*Description of the task*:
Show all lines from the listing below that contain "sidebar".
═════ Data section
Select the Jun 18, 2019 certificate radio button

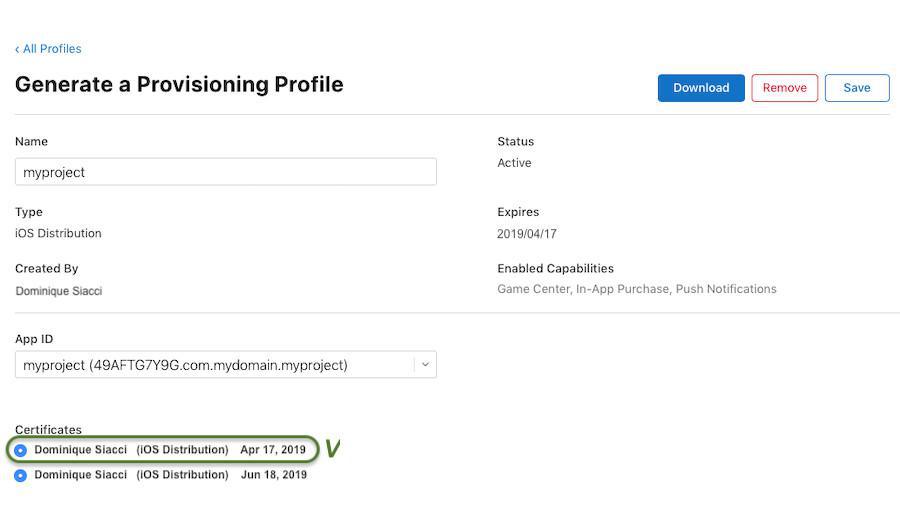pos(21,475)
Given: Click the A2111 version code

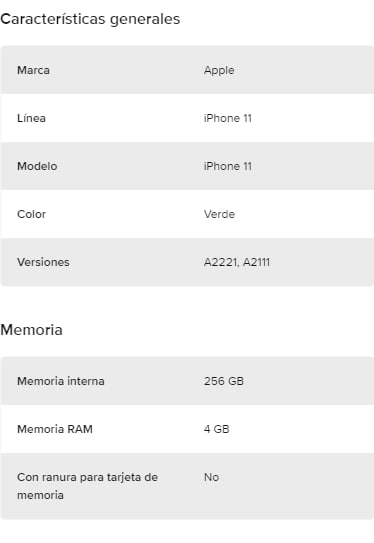Looking at the screenshot, I should (256, 262).
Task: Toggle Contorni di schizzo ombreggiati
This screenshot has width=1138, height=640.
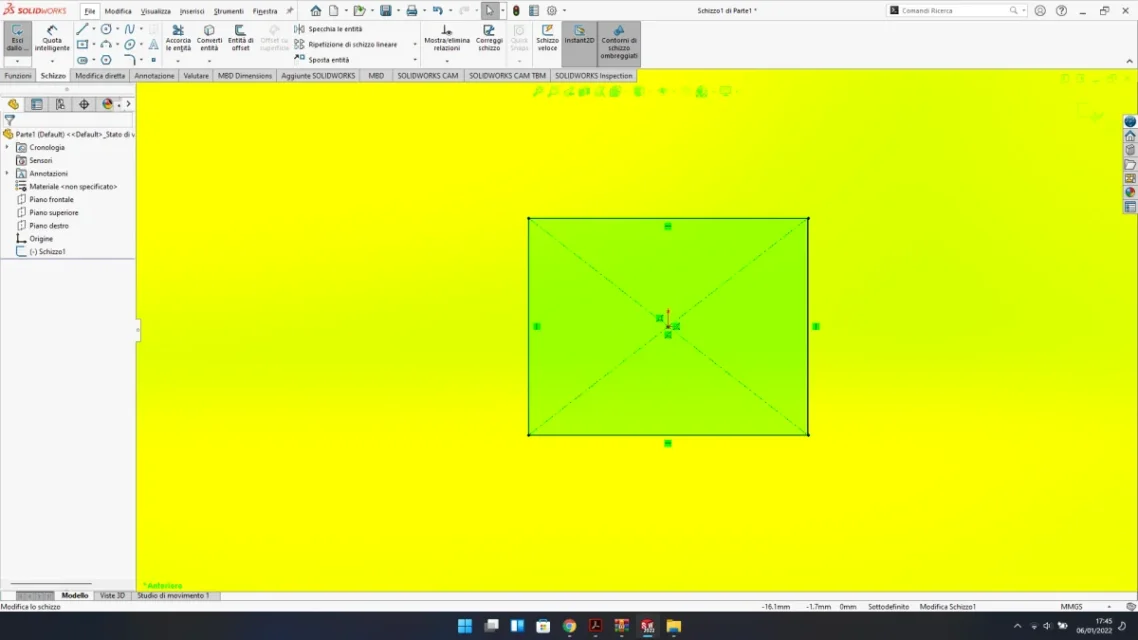Action: (619, 42)
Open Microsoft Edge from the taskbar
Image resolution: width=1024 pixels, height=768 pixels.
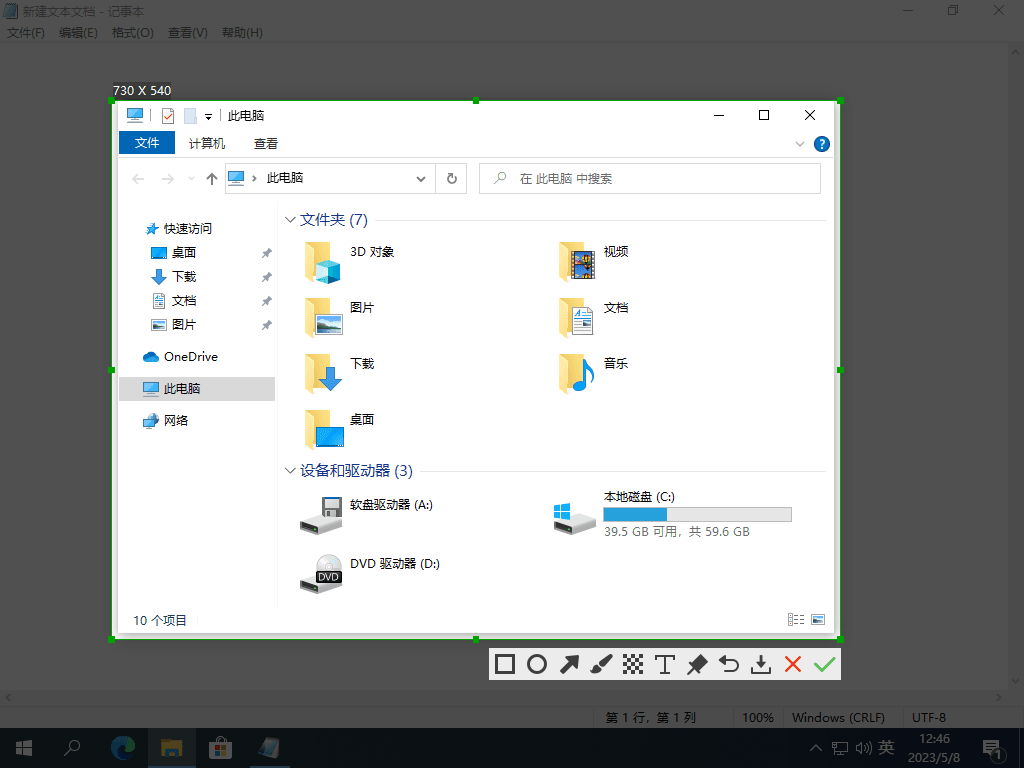tap(123, 747)
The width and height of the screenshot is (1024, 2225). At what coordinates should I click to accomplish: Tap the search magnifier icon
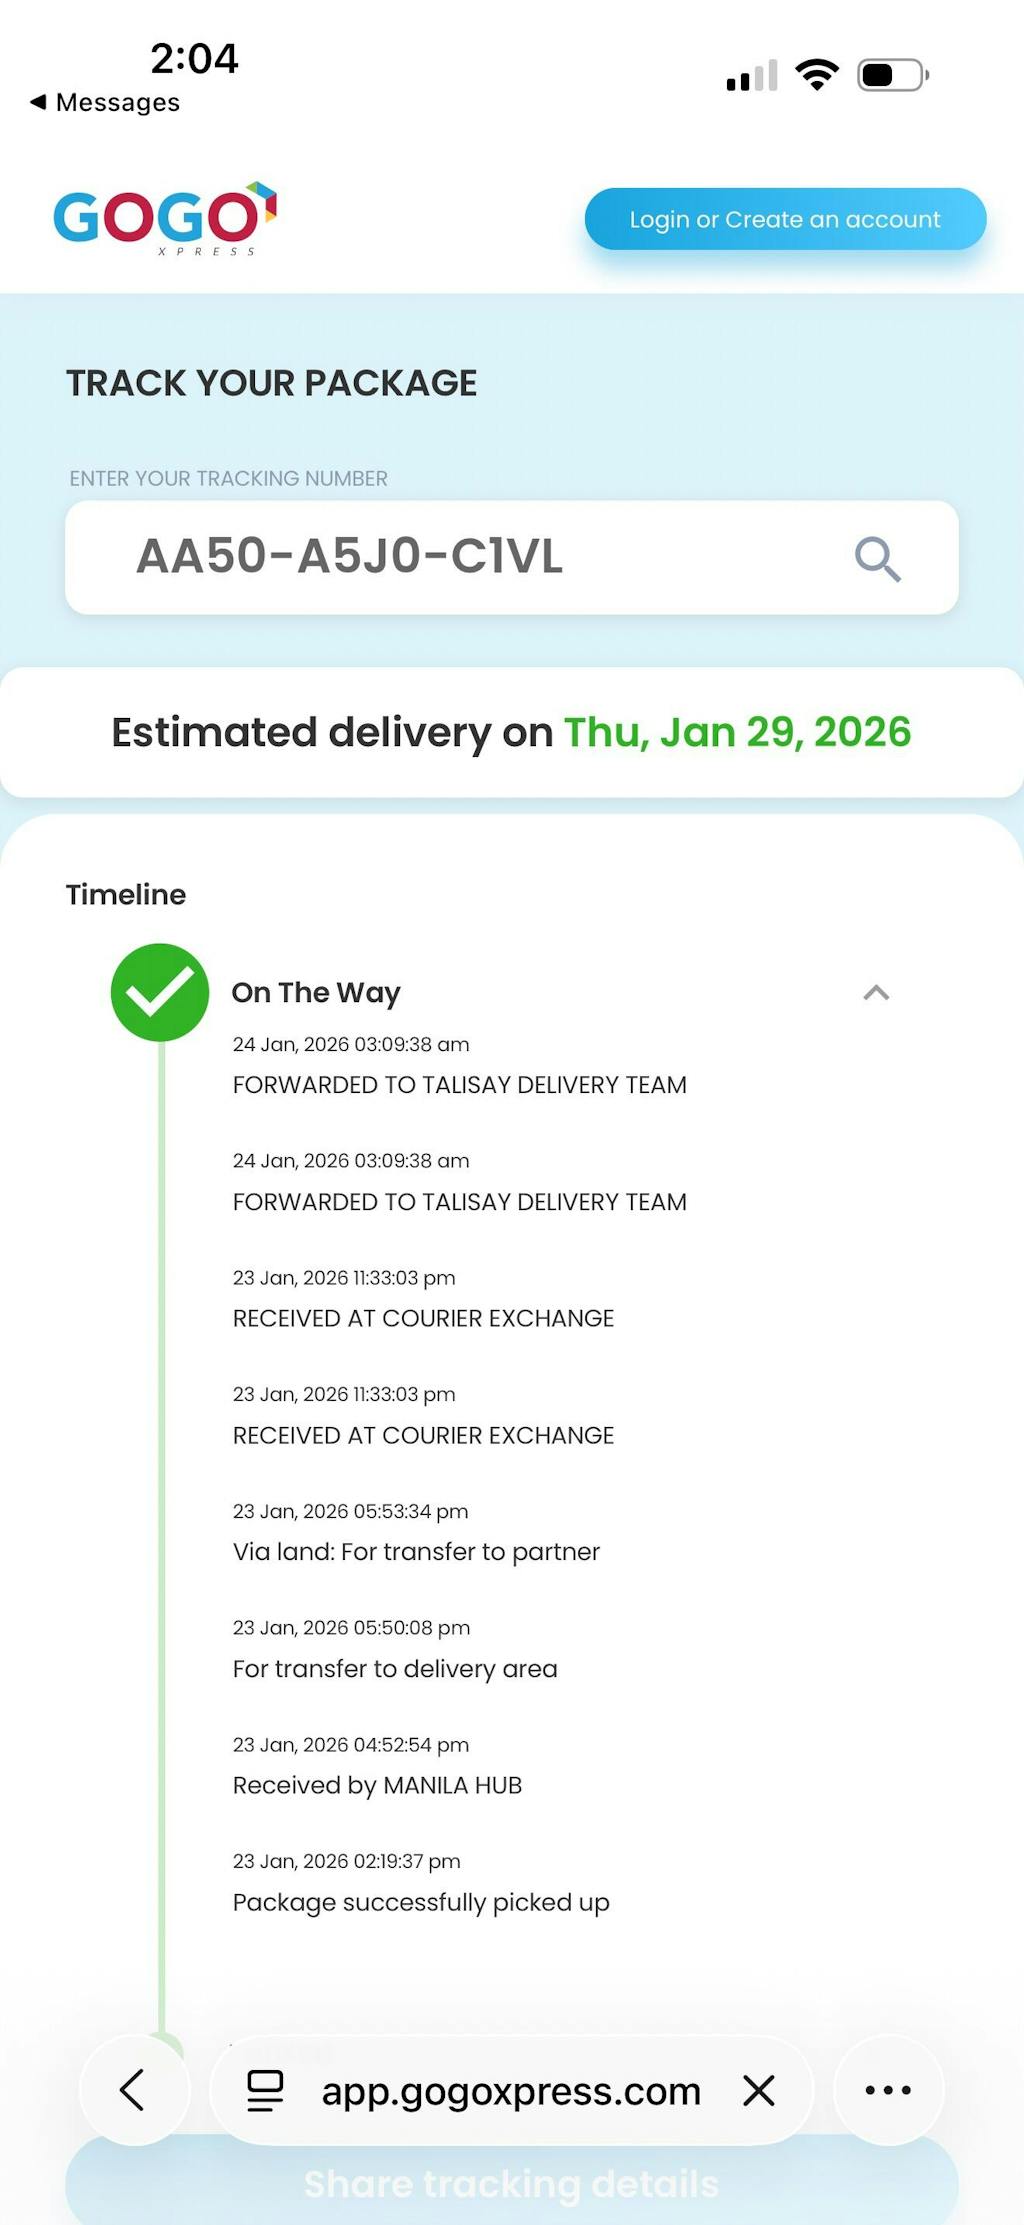pyautogui.click(x=877, y=558)
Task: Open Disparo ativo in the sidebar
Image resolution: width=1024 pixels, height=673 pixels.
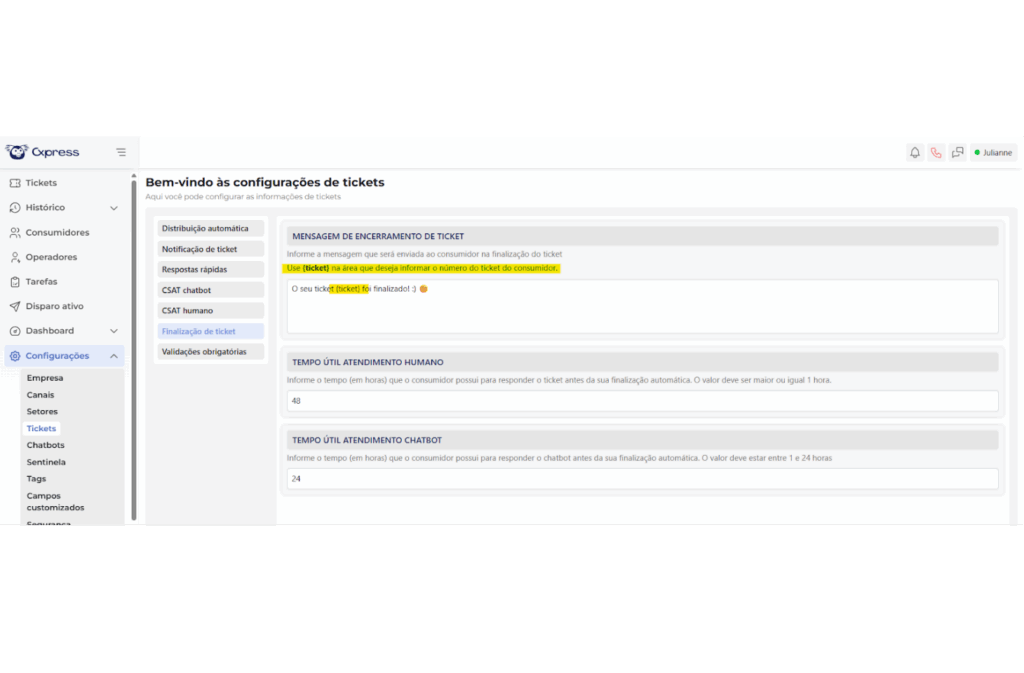Action: point(54,306)
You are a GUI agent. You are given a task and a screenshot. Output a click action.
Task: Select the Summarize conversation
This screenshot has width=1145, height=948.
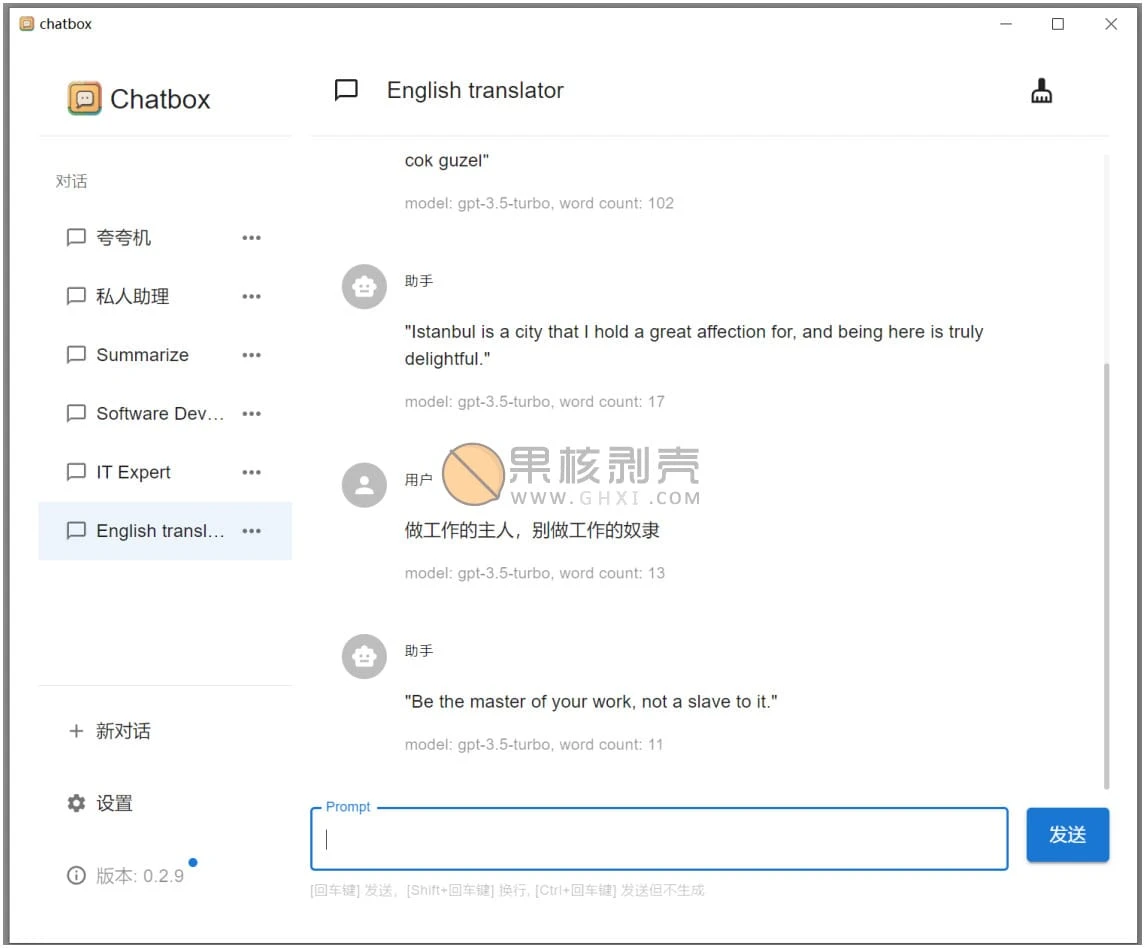(142, 355)

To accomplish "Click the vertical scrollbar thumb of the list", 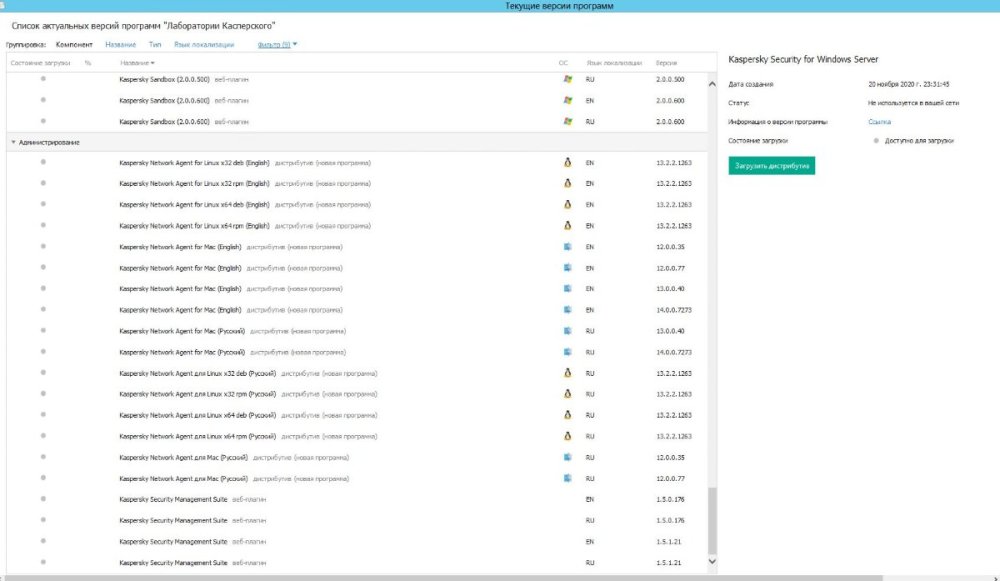I will pos(712,521).
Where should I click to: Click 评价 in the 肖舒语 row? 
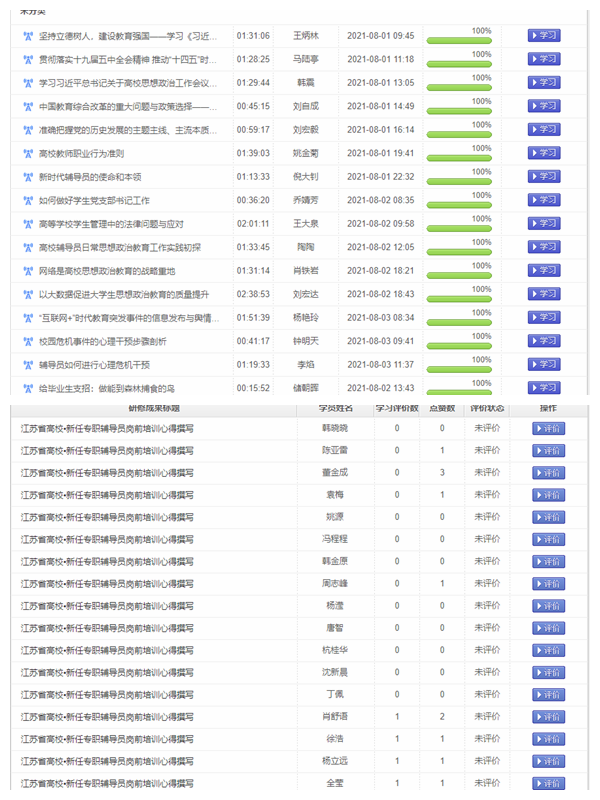point(548,716)
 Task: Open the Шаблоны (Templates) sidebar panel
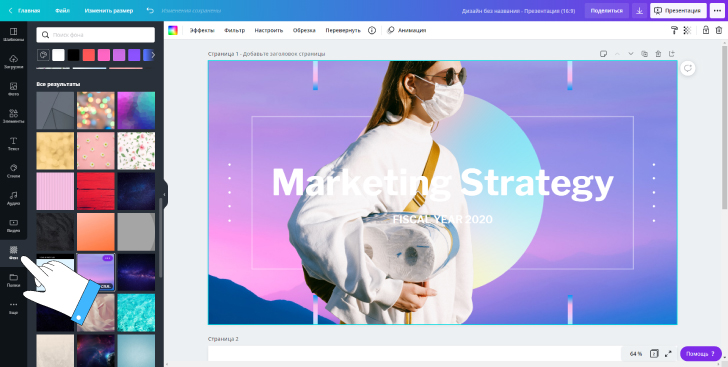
══════════
*Result for this task*:
Task: Open Disparo ativo in the sidebar
 Task: Open the Шаблоны (Templates) sidebar panel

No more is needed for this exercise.